Według Marka Kujdy z IDC słabe wyniki fińskiego giganta to efekt rezygnacji z długo rozwijanego przez tę firmę (choć mało innowacyjnego) Symbiana. Mogło to zniechęcić wielu użytkowników do zakupu komórek Nokii, a modele oparte na platformie Windows Phone 7 pojawiły się w Polsce w pierwszych tygodniach 2012.
Kujda zwraca też uwagę na różnorodność oferty Samsunga: od tanich smartfonów za kilkaset złotych do flagowych modeli z Androidem, które w drugim półroczu sprzedawały się w Polsce nawet lepiej od iPhone'a. Według Wojciecha Wasilewskiego, dyrektora sprzedaży i marketingu Samsunga w Polsce, koreańska firma sprzedała w naszym kraju w ubiegłym roku około 1,5 mln telefonów. W wywiadzie dla "Rzeczpospolitej" podkreślił on, że Polska to jeden z niewielu krajów europejskich, w których Nokia tak długo była liderem sprzedaży smartfonów.
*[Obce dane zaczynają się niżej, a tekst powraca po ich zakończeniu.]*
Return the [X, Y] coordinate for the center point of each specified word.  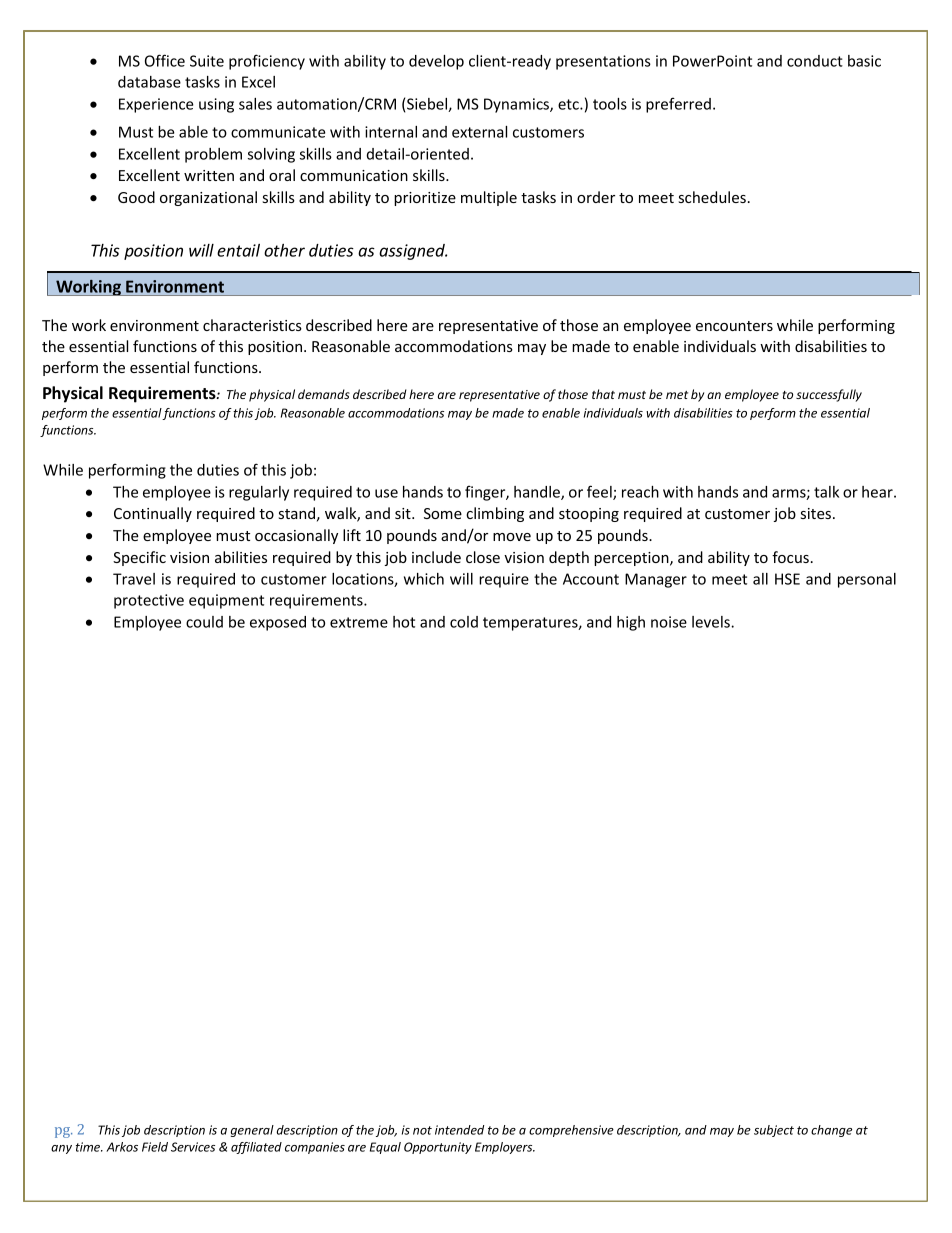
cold [464, 622]
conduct [815, 61]
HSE [787, 579]
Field [155, 1147]
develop [436, 62]
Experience [156, 105]
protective [149, 601]
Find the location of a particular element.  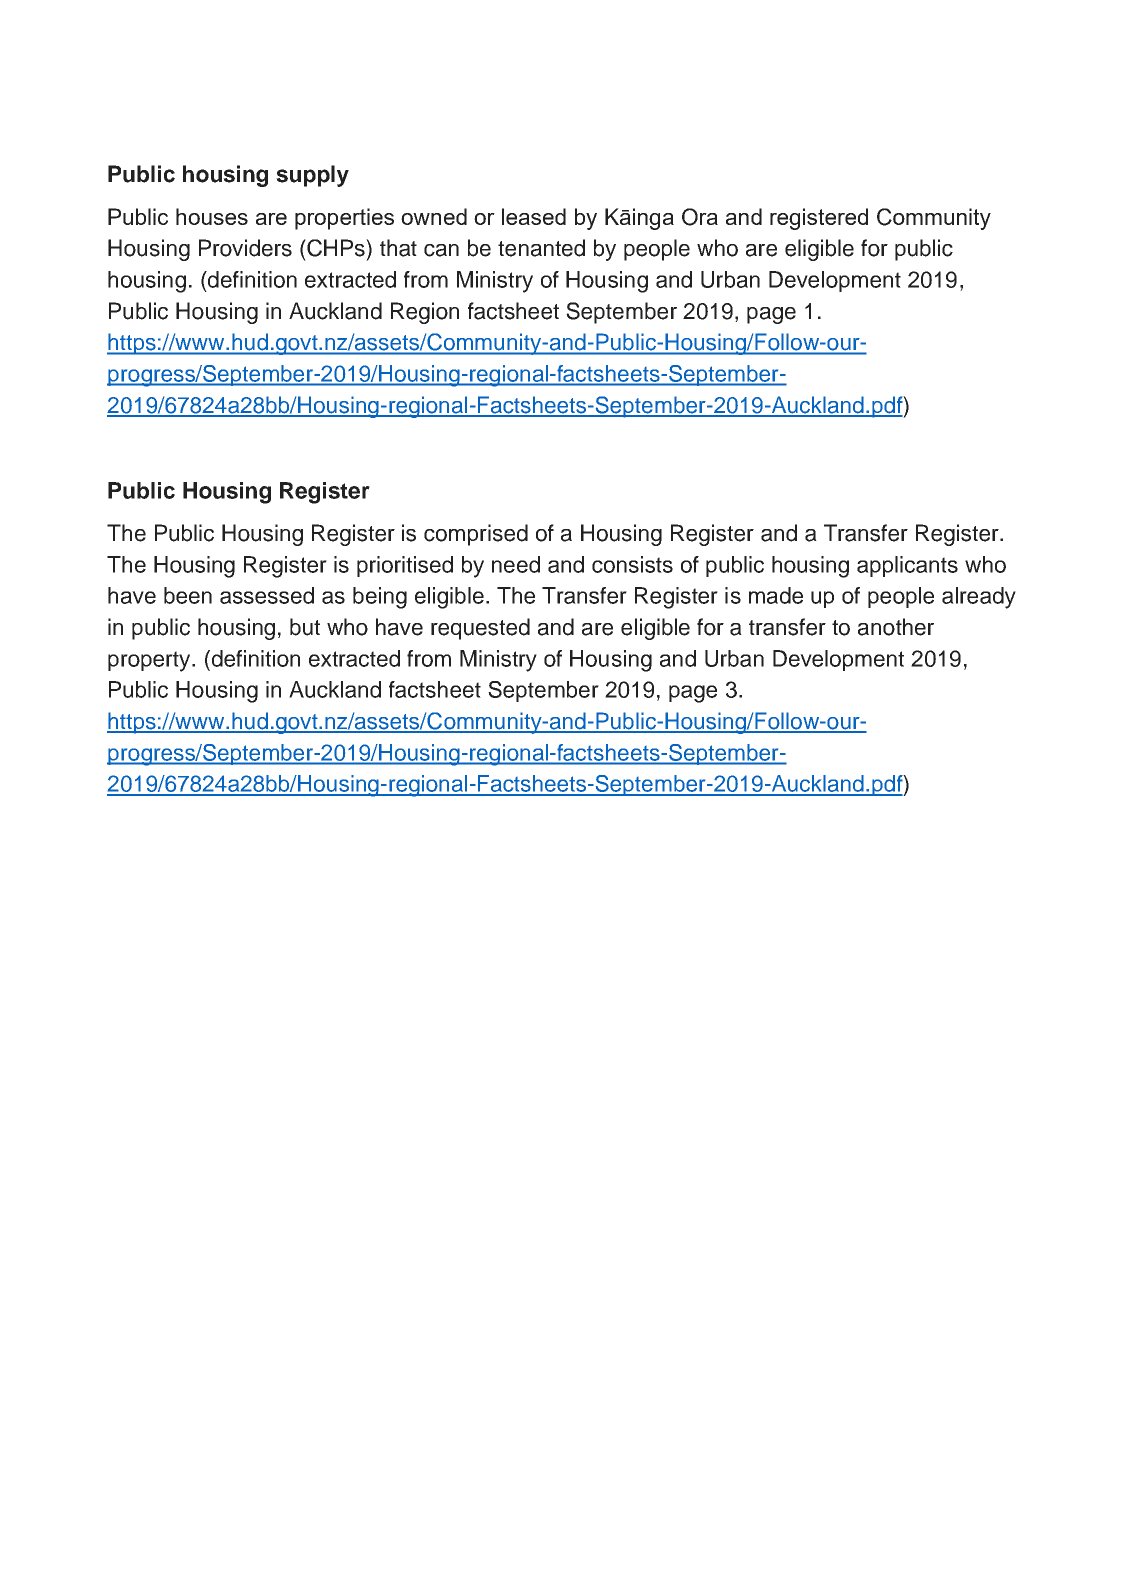

Ora is located at coordinates (700, 217).
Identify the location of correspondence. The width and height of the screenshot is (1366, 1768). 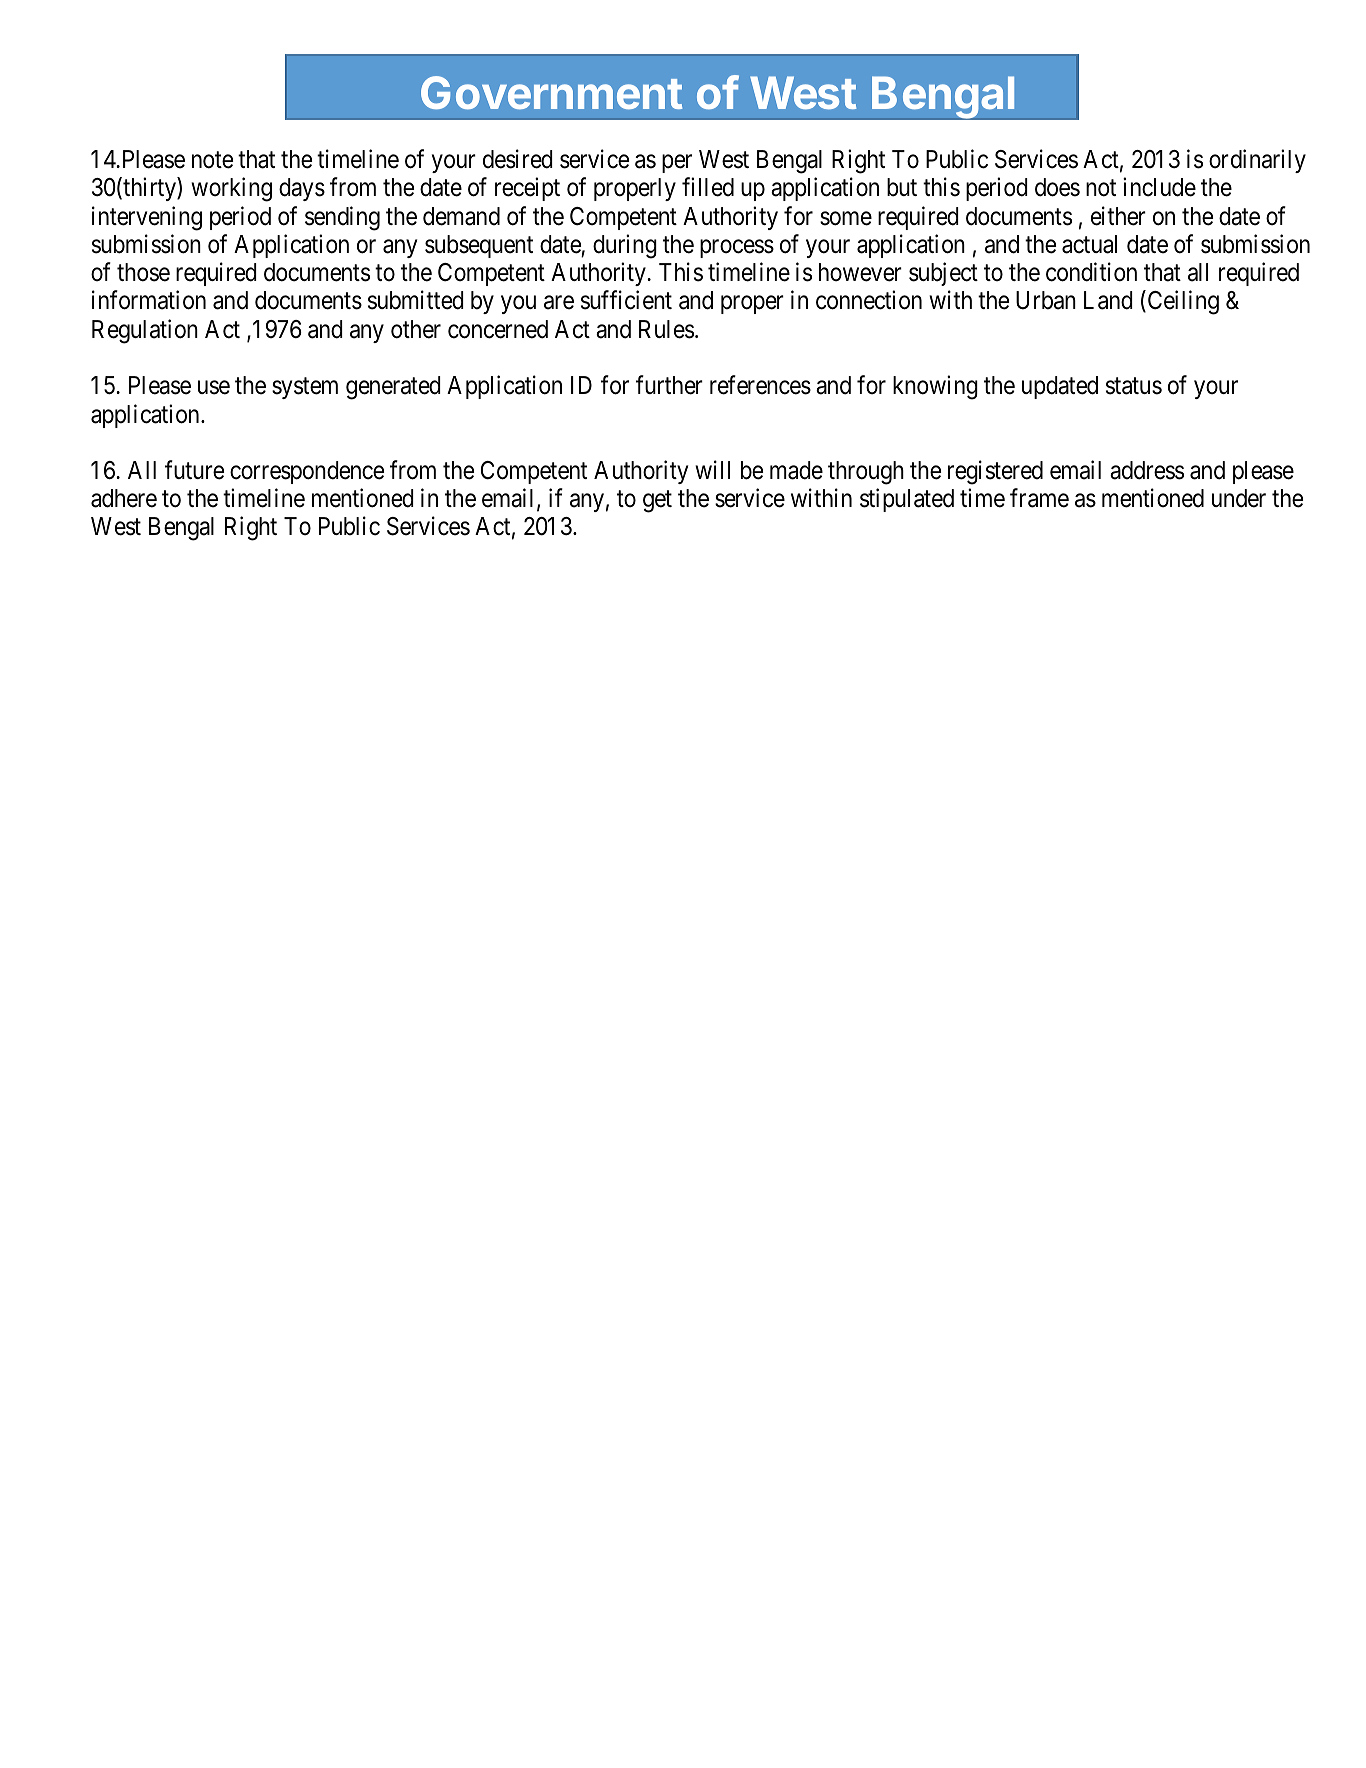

W Polsce w ujęciu rok do roku wzrost sprzedaży smartfonów jest jednak niewielki. W roku 2010 rozeszło się ich 10 mln, więc 8-procentową dynamikę trudno uznać za imponującą. Nie oznacza to bynajmniej, że polski rynek smartfonów się nasycił. Problem stanowi ich wciąż wysoka cena, a operatorzy nie są skłonni obniżać marż. Jeśli koszt zakupu jest niższy, to zwykle przy umowie dłuższej niż 2 lata, przez co Polacy rzadziej wymieniają stare modele na nowoczesne. Podobnie, abonenci, którzy przedłużali umowy kilkanaście miesięcy temu (jeszcze przed smartfonowym boomem), nie zdążyli jeszcze podpisać aneksu do umowy i wybrać nowej słuchawki.
Mimo wszystko w najbliższych miesiącach w naszych kieszeniach z pewnością będzie dzwonić coraz więcej tego typu słuchawek. Coraz większy popyt sprawia, że proste modele stają się coraz tańsze, a operatorzy mogą zaoferować je za niewielkie kwoty nawet w niskich taryfach. Na rodzimym rynku należy się też spodziewać dalszego zwiększania dystansu pomiędzy Samsungiem a Nokią. Premiera Lumii nie zmieni sytuacji - mało którego Polaka będzie na nie stać.